Sisil pun setelah mendengar kalimat terakhir dari Zamud seolah mulai paham apa yang akan dibicarakan selanjutnya. Dia segera mematikan laptopnya dan fokus terhadap Zamud yang sedang berbicara.
“Apa yang aku rasain sekarang udah jauh berbeda dari apa yang aku rasain dulu. Rasa aku semakin memudar. Sampai akhirnya hilang, Sil.” Lanjut Zamud dengan intonasi suara yang halus.
“Ma-maksudnya?” tanya Sisil tergagap disertai air mata yang perlahan keluar.
“Penjelasan paling sederhana dari aku: cintaku udah gak ada lagi. Sorry, itu sejujur-jujurnya yang bisa aku bilang ke kamu. Aku juga gak tahu kenapa. Bisa jadi karena sekarang kita udah jadi orang yang beda.”
“Empat tahun itu waktu yang lama lho buat mutusin semuanya,” kata Sisil.
“Ya, mau gimana lagi, Sil. Rasa ku udah gak ada lagi buat kamu. Maaf ya terkesan tiba-tiba,” jawab Zamud.
Cukup. Sisil sudah tidak mau mendengar kalimat berikutnya lagi. Dia langsung mematikan telfonnya. Dia perlu berfikir keras untuk menyelamatkan hubungan LDR ini.

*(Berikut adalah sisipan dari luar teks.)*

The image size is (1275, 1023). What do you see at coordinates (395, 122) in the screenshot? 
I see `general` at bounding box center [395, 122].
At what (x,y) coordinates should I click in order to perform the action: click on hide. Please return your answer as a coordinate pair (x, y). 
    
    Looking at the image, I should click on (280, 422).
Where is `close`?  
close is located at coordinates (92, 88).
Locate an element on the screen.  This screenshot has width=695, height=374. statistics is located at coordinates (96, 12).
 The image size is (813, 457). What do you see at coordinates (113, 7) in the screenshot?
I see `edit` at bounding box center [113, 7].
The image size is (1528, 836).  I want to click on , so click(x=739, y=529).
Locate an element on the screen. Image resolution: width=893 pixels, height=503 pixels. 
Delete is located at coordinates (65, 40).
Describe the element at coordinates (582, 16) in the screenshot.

Memang bukan hal yang mudah menjalani hubungan jarak jauh. Beda kota, beda kampus, beda kegiatan, beda semuanya. Perselisihan pun sudah sering terjadi selama setahun belakangan ini. Jika diteruskan yang ada hanya saling menyakiti. Tapi jika diputuskan, akan dibawa kemana semua kenangan manis kita yang sudah terjadi?
Keesokan harinya Sisil dengan hati yang masih bersedih mencoba mengirim pesan ke Zamud. Memastikan hal yang menurutnya masih tidak jelas, abu-abu. Namun, Zamud tak kunjung membalas pesannya seolah menjadi orang asing di telan bumi. Selang beberapa menit, Sisil membuka Instagram dan baru sadar bahwa Zamud tak lagi mem-follow-nya.
Sisil terdiam. Kelas dan rapat yang rutin dia lakukan sekarang terbengkalai. Tugas-tugas menumpuk. Dia mencoba mengumpulkan mood-nya tapi tak juga berhasil. Isi otaknya hanya diisi satu orang: Zamud. Sisil pun semakin sedih seolah dilema harus tetap menunggu Zamud yang tidak ada kejelasan atau mengerjakan tugasnya kembali.
Kegalauan ini berimbas pada nilainya yang tiba-tiba turun.